▶ **CONSIGNES**:
a) Dans le passage sur Aristote, relevez tous les principes que les penseurs venus avant lui donnaient à tout ce qui est naturel.
b) Écrivez la suite du passage sur Aristote, en reprenant juste après sa dernière phrase.
··· EXTRAIT DU TEXTE ···
Le Stagirite pensait ses problèmes à la lumière de ce que ses prédécesseurs avaient imaginé. Ainsi, en posant la question «Qu'est-ce que la nature?» au début du livre II de la Physique, il savait que ceux qui avaient posé cette question avant lui avaient répondu en disant que tout ce qui existe provient d'une seule et même chose. Chaque penseur avait exposé son principe, ou ses principes, de tout ce qui est naturel : l'eau, la terre, le feu, l'air, la quintessence. Nous verrons qu'Aristote avait de bonnes raisons de rejeter cette façon de concevoir l'origine de la nature, c'est-à-dire de rejeter l'idée que la nature trouve son origine dans l'un de ses quatre ou cinq éléments. Ou, plus généralement, nous verrons qu'il avait de bonnes raisons pour rejeter l'idée que la nature trouve son origine dans un élément unique doté d'une certaine propriété, quel que soit cet élément.
Dans son livre De la génération et de la corruption, il écrit : «Nous disons qu’il existe une matière des corps sensibles, mais que cette matière n’est pas séparée et qu’elle est toujours accompagnée d’une contrariété… Mais puisque c’est aussi de la même façon que naissent de la matière les corps premiers, nous devons également apporter quelques précisions à leur sujet ; nous devons considérer comme principe et comme première la matière qui, tout en n’étant pas séparée, est le substrat des contraires, car ce n’est ni le chaud qui est la matière du froid, ni le froid celle du chaud, mais c’est le substrat qui est matière pour l’un et l’autre contraires. Par conséquent, le principe à poser en premier lieu, c’est ce qui est en puissance un corps sensible».
Retenons désormais ces deux idées : la première, que le principe des choses sous-tend les contraires, et la seconde, que le principe est potentiellement un corps perceptible, c'est-à-dire qu'il ne l'est pas en fait, il ne l’est pas en acte. Le principe de la nature sous-tend, par exemple, le passage de l'être au non-être, du plein au vide, du droit au courbe. De ces prémisses, il suit nécessairement que le tissu dont tout est fait ne peut avoir aucune propriété sensible ou perceptible pour nous. En effet, s'il est quelque chose, il ne peut pas être anéanti tout en restant la même chose ; s'il est quelque chose de vide, il ne peut pas devenir plein et rester vide ; s'il est courbe, il ne peut pas devenir droit et continuer à être courbe.
En gardant à l'esprit ce raisonnement aristotélicien, je voudrais attirer l'attention sur ce fait qui est d'une importance capitale pour la science et la métaphysique : si la matière première est celle qui n'a pas de propriété parce que, si elle en avait une, elle ne pourrait pas être à l'origine des contraires, et si elle n'est un corps perceptible que potentiellement, alors il s'ensuit nécessairement que la matière première est ineffable, et par conséquent inconnaissable et impensable. Nous atteignons avec elle la limite de ce qui est intellectuellement faisable, scientifiquement et philosophiquement. Cependant, comme nous le verrons, l'existence de la matière première est nécessaire compte tenu de notre mode de vie et de notre manière de connaître les choses. C'est pourquoi nous en avons l'intuition, même si nous n'en avons pas de description symbolique.
··· BLOC DE DONNÉES ···
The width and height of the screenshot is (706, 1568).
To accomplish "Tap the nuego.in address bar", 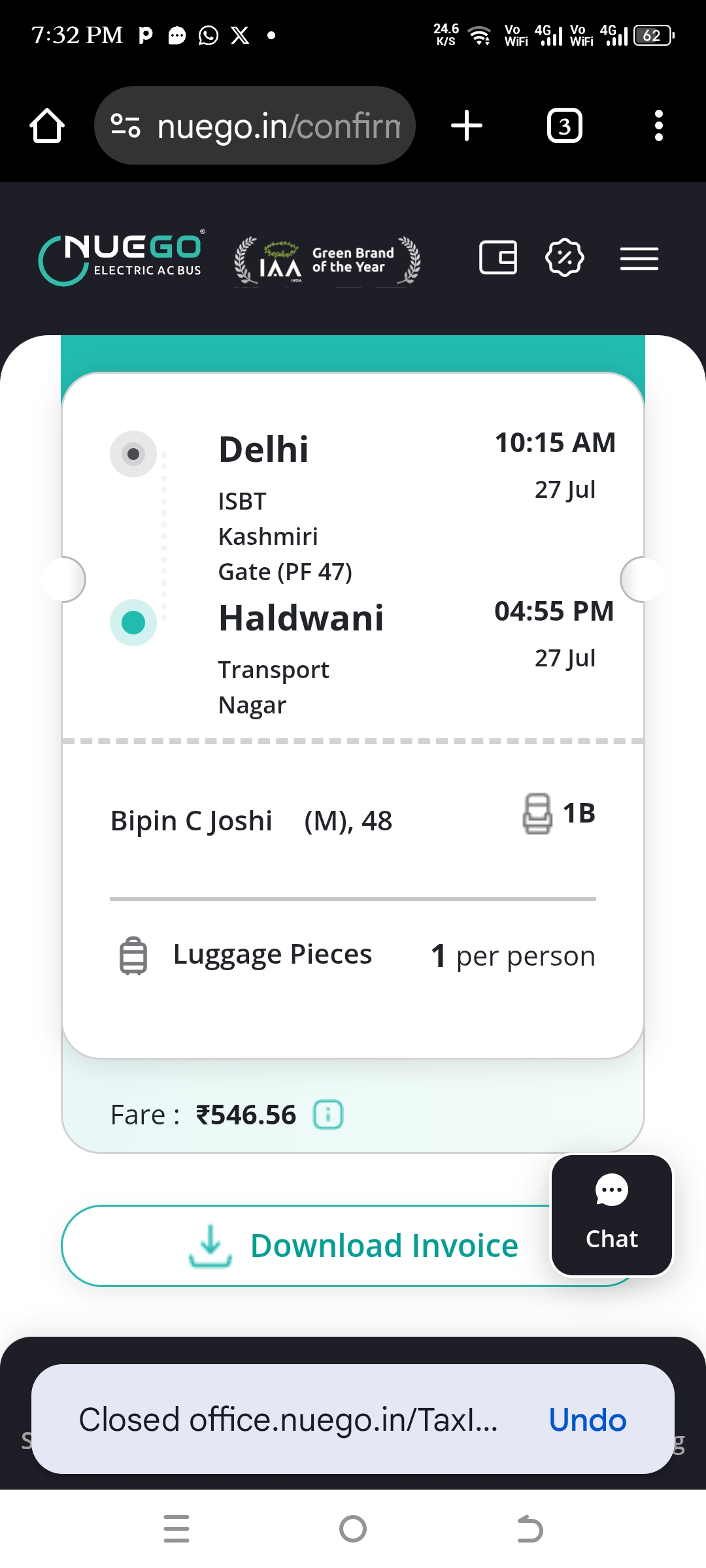I will [278, 125].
···
▶ **RÉPONSES**:
a) L'eau, la terre, le feu, l'air, la quintessence

b)
La matière première ou matière-puissance, en tant que telle, disais-je, n'est pas connaissable. Elle ne l’est pas ni avec les moyens du sens commun, ni avec ceux de la science, ni avec les concepts philosophiques. La raison en est que toutes ces formes de connaissance, pour être exprimées littéralement, nécessitent l’emploi de symboles, de noms de choses ; elles nécessitent la connaissance du genre et de l'espèce auxquels une chose appartient, et enfin, elles nécessitent la description de caractéristiques individuelles. Rien de tout cela n'est possible sans la description des formes des choses. Il est donc compréhensible que la matière-puissance pure, sans forme et non individualisée, ne soit ni directement ni conceptuellement connaissable. Ce fait ne signifie cependant pas qu'elle ne puisse être d’aucune manière dans notre conscience, et c'est alors cette situation qui m'amène à dire que de la matière première continue nous avons une intuition, un aperçu, un faible reflet à distance. La matière première continue est voilée par les formes des choses. La distance vers la matière première continue est introduite par les formes individuelles.
Nécessité d'un raisonnement causal à rebours pour parvenir à une intuition de la matière-puissance
La puissance est la capacité de quelque chose à produire un changement, soit dans quelque chose d’autre, soit en elle-même. Si nous avons la capacité de produire un changement, par exemple en nous-mêmes, nous ne le connaîtrons qu’une fois que nous aurons constaté quelle est notre nouvelle forme, par exemple, quel est notre nouveau comportement. Ainsi, la seule chose directement connaissable est la forme, ce qui est en acte, et ensuite, par un raisonnement causal à rebours, il est possible de savoir ce qui était en puissance, ce qui pouvait s'actualiser.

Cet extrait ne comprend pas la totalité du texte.